Closed 31415us closed 10 years ago
Yeah, its time to do it. http://stream1.gifsoup.com/view1/1336353/horatio-lunettes-o.gif
More seriously : unsigned int, 32 bits, microseconds ?
+1 for uint32 in us
/** Get a timestamp in microseconds */
uint32_t os_timestamp(void);
/** Updates the timestamp and returns the difference to the previous. */
uint32_t os_timestamp_update(uint32_t *ts);
Something like that?
hmm what happens if you update with a past value? or more precisely what exactly are the responsibilities of os_timestamp_update?

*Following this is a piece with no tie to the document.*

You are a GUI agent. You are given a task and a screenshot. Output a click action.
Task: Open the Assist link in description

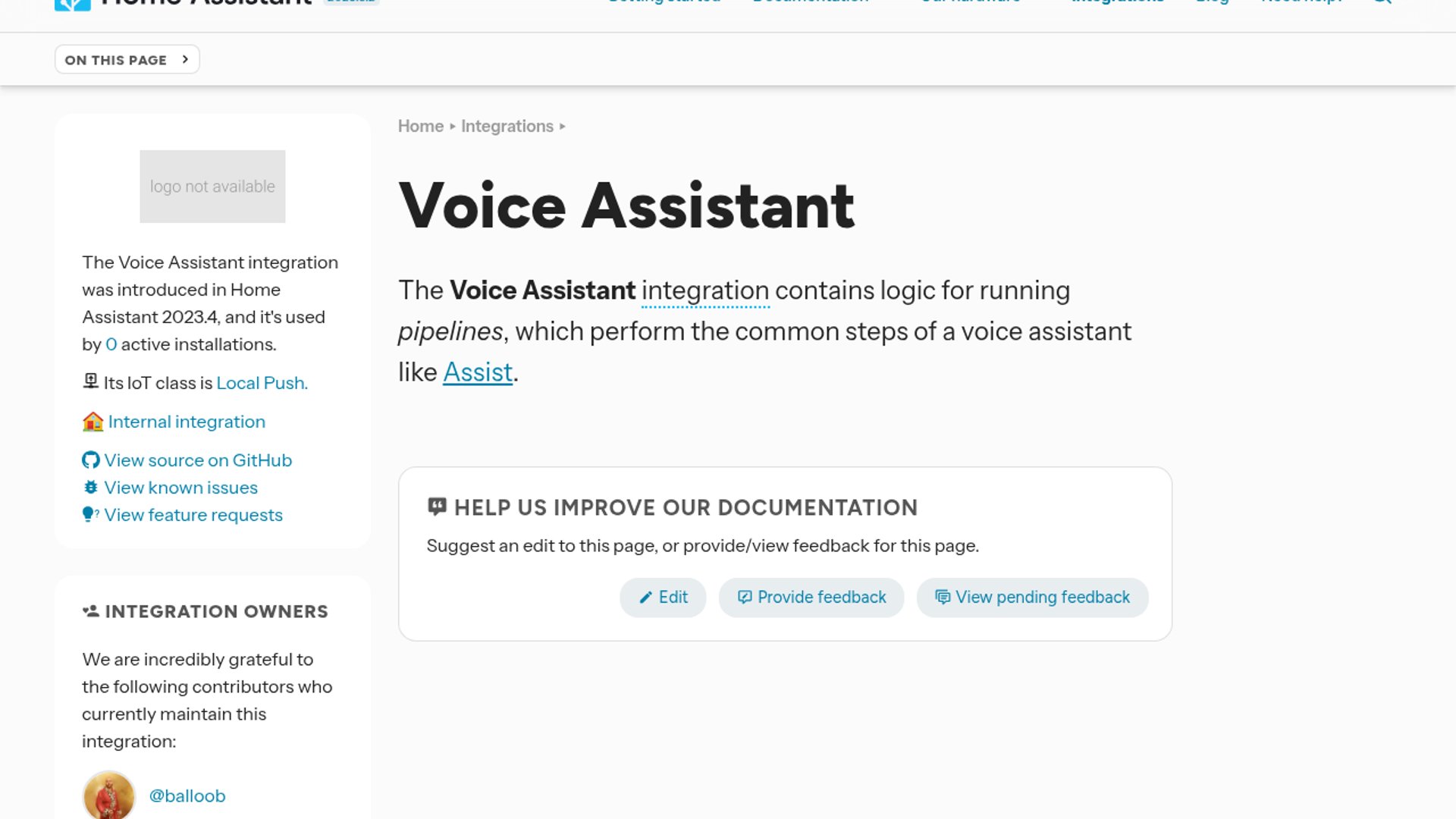point(478,372)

uint32_t os_timestamp_update(uint32_t *ts)
{
uint32_t diff, now;
now = os_timestamp();
diff = now - *ts;
*ts = now;
return diff;
}
I thought this would be a regular use case, so we could implement it in a simple function directly.
I think actually expanding the computation in caller code is more readable.
By the way after a bit of thinking I would split this functionality into two modules : The local timestamp in platform abstraction and the clock sync in the network / bus module. What do you think ?
@antoinealb yeah i agree that it's best to separate those two
We neet two sorts of timestamps anyway. One monotonic for computation and one that is synced. For the monotonic we should have a function like the one nuft proposed, because it will be used a lot. We could find a clearer name for it though.
Maybe something more explicit like timestamp_diff_and_update
.
yes, that looks good
sounds good.
I think timestamp_diff_and_update()
should also be atomic.
It should be enough if the timestamp function is atomic
The timestamp function obviously has to be atomic, doesn't it ?
Well, yes.
at some point we're going to need timestamps to measure time and timedifferences. we should discuss resolutions (milli-, micro-, nano-) and how to achieve synchronization.